The  Challenges  of  Living


Finally, once again, we must ask:  what are we teaching our children? Our society now fosters a precarious culture of death as never before in my lengthy lifetime. Our moral perspective has been badly – ever so badly -- distorted.

  • Man-woman marriage and the value of life itself have all been obliterated under the rubric of “choice.”
  • Aberrations of gender are enforced as “civil rights.”
  • The traditional family is crushed beneath the weight of moral relativism and astonishing disregard for the centrality of the child.
  • Children as young as ten are publicly celebrated as preening trans-sexual performers … and those who object are accused of “hate speech.”
  • Rude, accusatory rhetoric floods America's public discourse as self-restraint evaporates.
  • Character assassination, personal attacks and violent confrontations are now common.
  • Pornography is now easily available to every child.
  • And there is more we might mention …. but this is enough.

Despite all this, we adults still share God-given responsibility to be mature moral exemplars for our children. Nothing changes that obligation. In fact, it was for this very reason that Christ told His Apostles to let the children come unto Him. The Kingdom of Heaven, He said, is made of such spontaneous innocence, such utter lovability … and He foretold of a dreadful outcome for anyone who would harm a child.

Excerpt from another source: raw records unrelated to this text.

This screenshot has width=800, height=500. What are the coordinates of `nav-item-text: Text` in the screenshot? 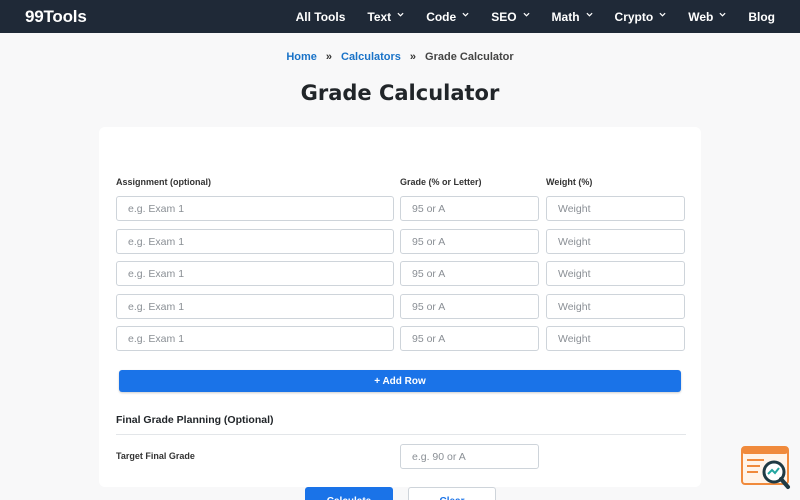 It's located at (386, 17).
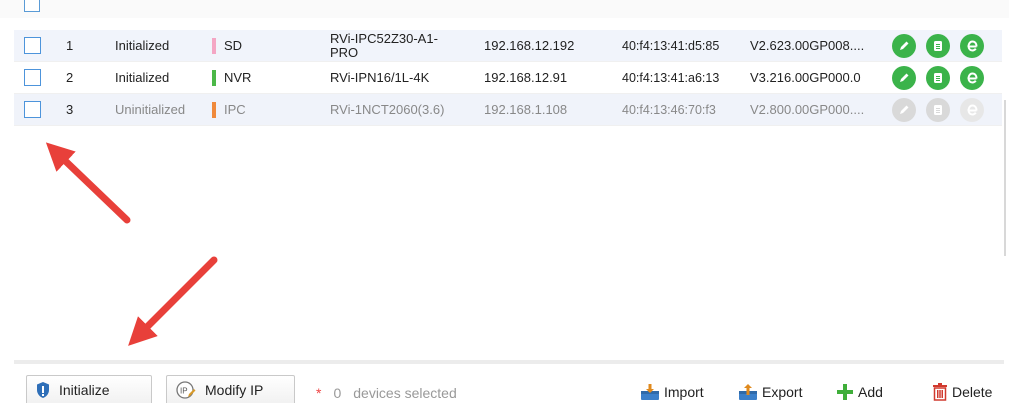 This screenshot has height=403, width=1009. Describe the element at coordinates (650, 392) in the screenshot. I see `import-icon` at that location.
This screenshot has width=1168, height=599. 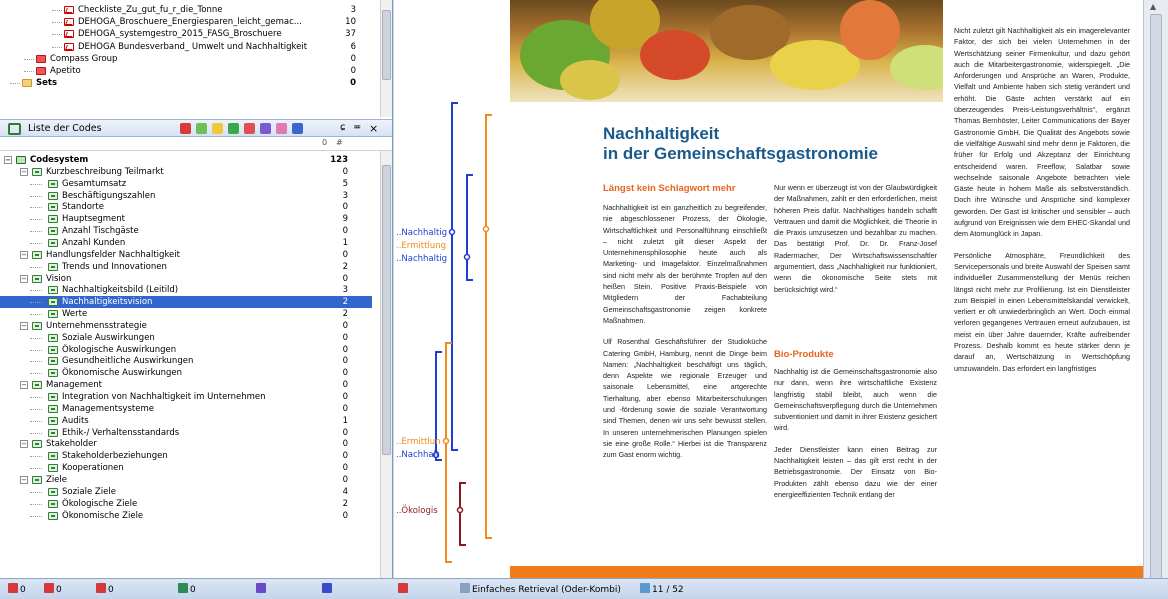 I want to click on code-row: Ökologische Auswirkungen 0, so click(x=186, y=350).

It is the wise adult who understands that wisdom originates in the innocence and simplicity of a child’s unsullied soul. So, when our daily business is at last done and our soul becomes at rest, and we are in a spirit of gentle reverie, then may we calmly smile as we recall the antics and silliness of the children we have known and loved:  the uncontrolled giggling of a ticklish child … the unbounded glee of a birthday youngster … the warm hugs and wet kisses and runny noses which bedtime brings …  the utter helplessness of a newborn wriggling into Life and blessing us with our heart’s renewal …

… all these precious, grace-filled moments of unguarded love and spontaneous grandeur we share with our children; those extraordinary moments which bring us closer to Eternal Joy than life otherwise allows. 

Then might we humbly ask Our Creator to guide us and enlighten us, that we may patiently protect our children from all evil … that we may guide and enlighten our children through this world, a world we have wrought for them …. and that we may always treasure all God’s beloved children whom He forever treasures and ever calls unto Himself  --  including each and all of us.